A performance optimization strategy based on degree of parallelism and allocation fitness

Abstract

With the emergence of big data era, most of the current performance optimization strategies are mainly used in a distributed computing framework with disks as the underlying storage. They may solve the problems in traditional disk-based distribution, but they are hard to transplant and are not well suitable for performance optimization especially for an in-memory computing framework on account of different underlying storage and computation architecture. In this paper, we first give the definition of the resource allocation model, parallelism degree model, and allocation fitness model on the basis of the theoretical analysis of Spark architecture. Second, based on the model presented, we propose a strategy embedded in the evaluation model which is easy to perform. The optimization strategy selects the worker with a lower load that satisfies requirements to assign the latter tasks, and the worker with a higher load may not be assigned tasks. The experiments consisting of four variance jobs are conducted to verify the effectiveness of the presented strategy.

1 Introduction

In recent years, big data processing framework [1, 2], especially for in-memory computing framework, enriches and develops constantly [3, 4]. The in-memory computing has appeared in our view and attracted wide attention in the industry after the SAP TechEd global conference in 2010.

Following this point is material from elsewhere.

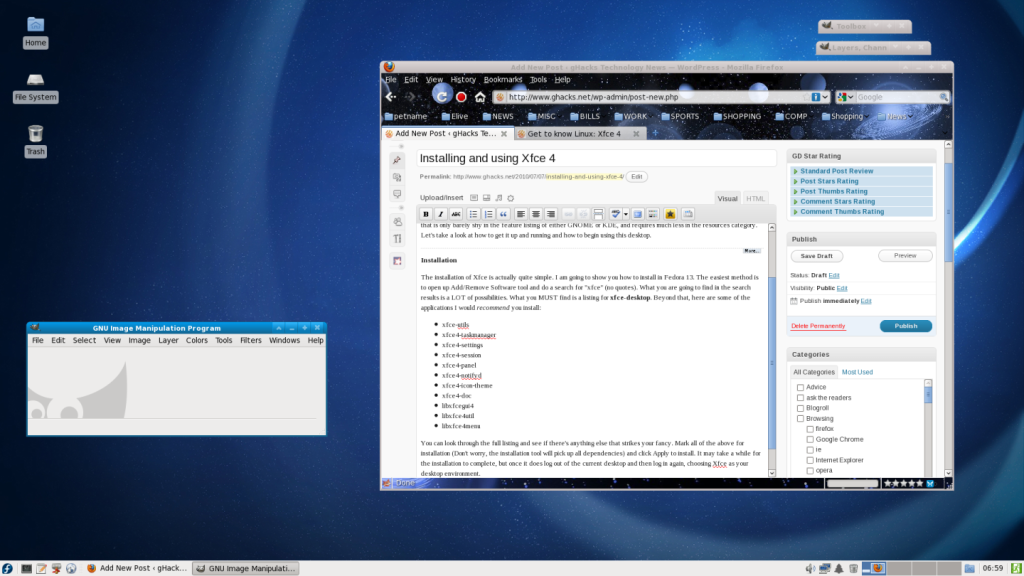Click the unordered bullet list icon
Screen dimensions: 1024x576
473,214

With the development of the in-memory computing framework, some research results are committed to the expansion and improvement of the system. A simple and efficient parallel pipelined programming model based on BitTorrent was proposed by Napoli et al. [5]. Chowdhury et al. implemented the broadcast communication technology for the in-memory computing framework. Lamari et al. [6] put forward the standard architecture of relational analysis for big data. A study by Cho et al. [7] proposed a parallel design scheme. An algorithm using programs to analyze and locate common subexpressions was designed in a study by Kim et al. [8]. A study by Seol et al. [9] proposed a fine granularity retention management for deep submicron DRAMs. et al. designed a unified memory manager separating the memory storage function from computing framework. In a study by Tang et al. [10], a standard engine for distributed data stream computing was designed. A high-performance SQL query system was implemented in a study by Jo et al. [11]. A parallel computing method for the applications with the differential data stream and prompt response was proposed in a study by McSherry et al. [12]. Zeng et al. designed a general model for interactive analysis. A study by Corrigan-Gibbs et al. realized the privacy information communication system of in-memory computing. A study by Sengupta et al. [13] used SIMD-based data parallelism to speed up sieving in integer-factoring algorithms. Ifeanyi et al. [14] presented a comprehensive survey fault tolerance mechanisms for the high-performance framework.

Some research results focus on the performance optimization for distributed computing framework, which may not suitable for the in-memory framework. Ananthanarayanan et al. proposed the algorithm, making full use of the data access time and data locality. By analyzing the impact of task parallelism on the cache effectiveness, Ananthanarayanan et al. designed a coordinated caching algorithm that adapted to in-memory computing. By monitoring computation overhead, Babu et al. found that the parallelism of the reduce task has a great influence on the performance of MapReduce system, and the task scheduling algorithm is designed to adapt to resource status. In order to predict the response time of worker node, Zou et al. divided a task into different blocks, which can improve the efficiency of tight synchronization application. In a study by Sarma et al., the communication cost frontier model of worker node was proposed, and the tradeoff between the task parallelism and communication cost were achieved by adjusting the boundary threshold. A study by Pu et al. presented FairRide, a near-optimal, fair cache sharing to improve the performance. Chowdhury et al. proposed an algorithm to balance multi-resource fairness for correlated and elastic demands.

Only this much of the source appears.